FDA Releases Final Guidance on Naming of Biological Products

January 19, 2017

Biosimilars Team

The Food and Drug Administration (FDA) has issued a final guidance for industry on the nonproprietary naming of biological products.

Under the naming convention outlined in the guidance, the nonproprietary name designated for each originator biological product, related biological product, and biosimilar product will be a proper name with two parts:

  • A core name that will be the same for all products.
  • A distinguishing suffix that is devoid of meaning and composed of four lowercase letters, separated from the core name by a hyphen.

The FDA expects that the distinguishing suffixes will be used routinely when identifying, describing, and recording use of biological products.

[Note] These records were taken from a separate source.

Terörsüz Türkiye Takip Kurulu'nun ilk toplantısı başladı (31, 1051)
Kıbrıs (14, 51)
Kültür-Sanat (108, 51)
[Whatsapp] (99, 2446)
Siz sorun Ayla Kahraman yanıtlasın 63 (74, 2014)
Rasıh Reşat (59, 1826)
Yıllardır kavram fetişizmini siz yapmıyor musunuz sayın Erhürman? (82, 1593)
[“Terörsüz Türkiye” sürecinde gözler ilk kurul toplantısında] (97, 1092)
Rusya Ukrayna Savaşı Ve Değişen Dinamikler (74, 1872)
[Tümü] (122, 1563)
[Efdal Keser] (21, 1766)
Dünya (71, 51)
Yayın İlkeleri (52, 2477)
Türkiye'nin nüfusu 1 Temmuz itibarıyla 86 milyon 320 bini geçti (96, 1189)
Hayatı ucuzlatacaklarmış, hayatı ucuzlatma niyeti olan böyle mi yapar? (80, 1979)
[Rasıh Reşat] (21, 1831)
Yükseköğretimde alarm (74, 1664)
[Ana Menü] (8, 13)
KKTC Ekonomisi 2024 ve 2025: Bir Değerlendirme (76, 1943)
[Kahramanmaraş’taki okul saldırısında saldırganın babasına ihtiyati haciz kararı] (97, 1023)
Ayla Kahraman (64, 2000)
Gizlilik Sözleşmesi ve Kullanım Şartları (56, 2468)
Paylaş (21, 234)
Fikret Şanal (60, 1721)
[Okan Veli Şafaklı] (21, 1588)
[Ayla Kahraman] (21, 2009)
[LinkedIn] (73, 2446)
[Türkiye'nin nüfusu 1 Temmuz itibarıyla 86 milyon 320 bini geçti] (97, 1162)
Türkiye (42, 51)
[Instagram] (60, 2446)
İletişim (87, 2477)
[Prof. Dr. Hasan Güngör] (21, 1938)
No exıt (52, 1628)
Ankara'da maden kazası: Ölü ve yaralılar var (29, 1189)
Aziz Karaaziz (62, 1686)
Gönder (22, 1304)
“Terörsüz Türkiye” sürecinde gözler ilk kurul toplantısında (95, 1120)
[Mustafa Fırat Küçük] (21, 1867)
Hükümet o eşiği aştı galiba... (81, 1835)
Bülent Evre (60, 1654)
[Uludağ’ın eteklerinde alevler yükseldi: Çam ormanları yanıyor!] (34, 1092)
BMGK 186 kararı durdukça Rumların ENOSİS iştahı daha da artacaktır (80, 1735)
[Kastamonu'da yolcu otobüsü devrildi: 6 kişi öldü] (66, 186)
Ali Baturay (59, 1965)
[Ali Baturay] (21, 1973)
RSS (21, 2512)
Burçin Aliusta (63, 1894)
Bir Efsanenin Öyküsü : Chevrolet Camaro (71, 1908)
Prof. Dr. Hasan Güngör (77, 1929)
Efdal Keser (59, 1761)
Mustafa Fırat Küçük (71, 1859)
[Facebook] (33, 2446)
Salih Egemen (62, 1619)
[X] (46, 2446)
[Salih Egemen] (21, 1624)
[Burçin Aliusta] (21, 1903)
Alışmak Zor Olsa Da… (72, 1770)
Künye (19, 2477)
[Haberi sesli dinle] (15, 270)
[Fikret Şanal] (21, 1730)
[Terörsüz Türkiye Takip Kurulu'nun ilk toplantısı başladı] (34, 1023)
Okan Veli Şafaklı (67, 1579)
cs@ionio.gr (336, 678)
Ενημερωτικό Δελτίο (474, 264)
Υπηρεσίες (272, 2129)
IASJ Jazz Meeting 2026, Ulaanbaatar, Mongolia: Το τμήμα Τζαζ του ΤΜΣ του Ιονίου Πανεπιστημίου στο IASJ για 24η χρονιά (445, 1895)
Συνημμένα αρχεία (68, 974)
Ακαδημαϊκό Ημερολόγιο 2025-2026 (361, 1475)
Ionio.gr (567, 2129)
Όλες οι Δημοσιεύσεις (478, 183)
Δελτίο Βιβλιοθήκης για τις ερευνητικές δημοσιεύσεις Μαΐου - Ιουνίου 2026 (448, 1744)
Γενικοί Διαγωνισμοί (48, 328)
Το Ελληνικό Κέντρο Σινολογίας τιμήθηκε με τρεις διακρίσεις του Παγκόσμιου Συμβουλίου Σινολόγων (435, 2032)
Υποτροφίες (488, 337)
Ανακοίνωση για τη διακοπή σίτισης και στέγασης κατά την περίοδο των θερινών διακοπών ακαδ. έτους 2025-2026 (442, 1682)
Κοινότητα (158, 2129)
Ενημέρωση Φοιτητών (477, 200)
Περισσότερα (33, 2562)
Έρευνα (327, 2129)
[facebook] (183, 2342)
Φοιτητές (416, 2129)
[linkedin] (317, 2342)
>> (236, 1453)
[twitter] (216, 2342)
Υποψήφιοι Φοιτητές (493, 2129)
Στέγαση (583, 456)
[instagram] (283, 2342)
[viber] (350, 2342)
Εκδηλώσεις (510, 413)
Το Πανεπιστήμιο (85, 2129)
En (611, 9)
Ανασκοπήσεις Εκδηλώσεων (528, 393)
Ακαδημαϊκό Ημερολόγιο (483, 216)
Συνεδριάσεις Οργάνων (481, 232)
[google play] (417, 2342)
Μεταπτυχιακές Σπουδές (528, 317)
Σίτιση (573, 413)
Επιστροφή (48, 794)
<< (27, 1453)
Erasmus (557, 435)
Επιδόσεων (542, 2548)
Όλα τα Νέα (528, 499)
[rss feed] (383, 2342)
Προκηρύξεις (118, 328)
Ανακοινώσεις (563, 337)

The FDA intends to apply the naming convention retrospectively to all previously approved products as well as prospectively to newly licensed products. Current license holders (i.e., companies with approved products) and applicants (i.e., companies seeking to have a new biological product licensed) are invited to submit up to 10 proposed suffixes for consideration by the FDA. The guidance specifies that at least three of the four lowercase letters in the suffix must be distinct. The suffix also must be unique, nonproprietary, and free of legal barriers that would restrict its usage. The proposed suffix should not:

  • Be false or misleading, such as by making misrepresentations with respect to safety or efficacy.
  • Include numerals and other symbols aside from the hyphen attaching the suffix to the core name.
  • Include abbreviations commonly used in clinical practice in a manner that may lead the suffix to be misinterpreted as another element on the prescription or order.
  • Contain or suggest any drug substance name or core name.
  • Look similar to or be capable of being mistaken for the name of a currently marketed product (e.g., should not increase the risk of confusion or medical errors with the product and/or other products in the clinical setting).
  • Look similar to or otherwise connote the name of the license holder.
  • Be too similar to any other FDA-designated nonproprietary name suffix.

These requirements will necessitate changes in the names of several approved products. For example, filgrastim (Neupogen; Amgen) will get a suffix—likely filgrastim-jcwp, which was included in a proposed rule on the designation of official names and proper names for certain biological products. Filgrastim-sndz (Zarxio; Sandoz) will lose its “meaningful” suffix, which was derived from the license holder’s name; it likely will be designated as filgrastim-bflm. Etanercept-szzs (Erelzi; Sandoz) will need a new suffix that has at least three distinct letters. The guidance does not specify a timeline for changing the nonproprietary names of previously approved biologics.

These requirements also come despite opposition from industry, health care professionals, and other stakeholders who voiced support for meaningful and memorable suffixes. Soon after the final guidance was released on January 12, both the Biosimilars Forum and the Biologics Prescribers Collaborative issued press releases expressing disappointment and concern about the decision to use meaningless suffixes.

The guidance does not include a naming convention for interchangeable products. Instead, it states that “FDA continues to consider the appropriate suffix format” for interchangeable products.